The McGurk Effect

Rich Shipe, longtime reader and commenter on this blog, referred to this video in a chapel message that he gave, making the point that our perceptions often fall far short of the truth.   I had to show it to all of you.  (As you watch, try shutting your eyes and notice how the “fa’s” turn back to “ba’s.”)

The point seems to be that when what we see conflicts with what we hear, our brain goes with what we see.  Can you think of applications of this principle?

UPDATE:  Some of you, as is evident from the comments, are not getting this at all.  The speaker is not making the “b” sound when his teeth touch his lips.  That would be impossible.  The same “b” sound is being played throughout.  It’s just that when we see his teeth touch his lips, our brain makes us hear the “f” sound even though the sound being played is “b.”

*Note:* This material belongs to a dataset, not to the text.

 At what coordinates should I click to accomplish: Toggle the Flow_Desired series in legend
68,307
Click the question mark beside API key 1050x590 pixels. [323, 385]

[Some remedial linguistics:  The "b" sound is a "voiced bilabial plosive," referring to air popping out of the two lips with the vocal cords in your neck buzzing.  The "f" sound is an "unvoiced labial dental fricative," meaning it's made by the teeth ("dental") touching one lip ("labial"), with air coming out through the closure in a form of friction.  "Unvoiced" means the vocal cords are not engaged.  When they ARE engaged and buzzing--feel your Adam's apple, that's your vocal cords--you get the voiced labial dental fricative; that is a "v" sound, what tODD thinks he heard, which is legitimate, but it also confirms the effect.)  This physiology is complicated, and yet apparently our brains pick up these distinctions visually!]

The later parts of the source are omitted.